| PROVIDED DATA |
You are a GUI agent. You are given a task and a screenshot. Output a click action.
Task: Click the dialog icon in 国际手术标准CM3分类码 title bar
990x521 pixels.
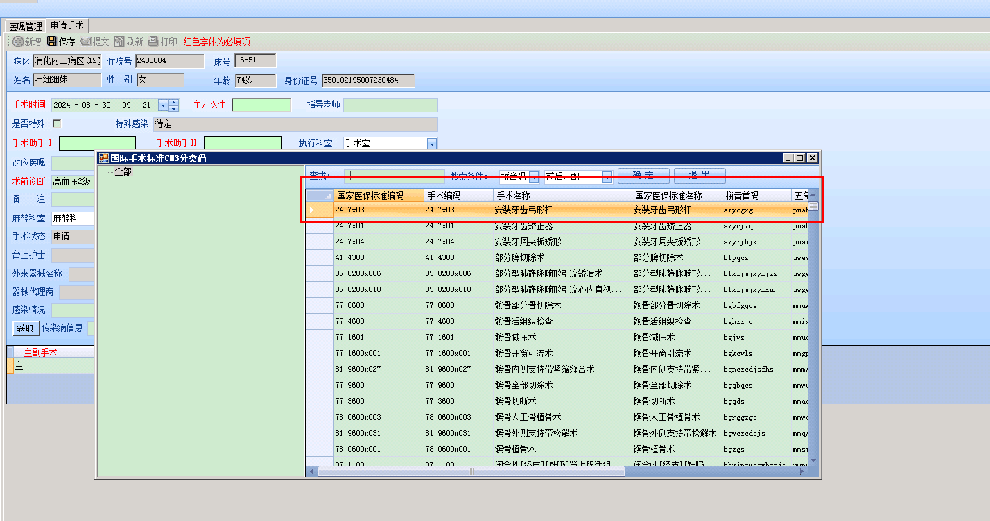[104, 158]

--

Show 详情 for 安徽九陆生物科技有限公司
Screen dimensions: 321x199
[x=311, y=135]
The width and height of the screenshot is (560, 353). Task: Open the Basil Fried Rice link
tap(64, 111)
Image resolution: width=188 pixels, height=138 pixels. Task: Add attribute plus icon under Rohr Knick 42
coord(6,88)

| WRITTEN EXERCISE |
Please convert the stretch from the line containing "Image resolution: width=188" through the line containing "coord(6,88)" among the items above into a Markdown table with the columns Row and Line, omitting blank lines.

| EXERCISE SOLUTION |
| Row | Line |
|---|---|
| 1 | Image resolution: width=188 pixels, height=138 pixels. Task: Add attribute plus icon under Rohr Knick 42 |
| 2 | coord(6,88) |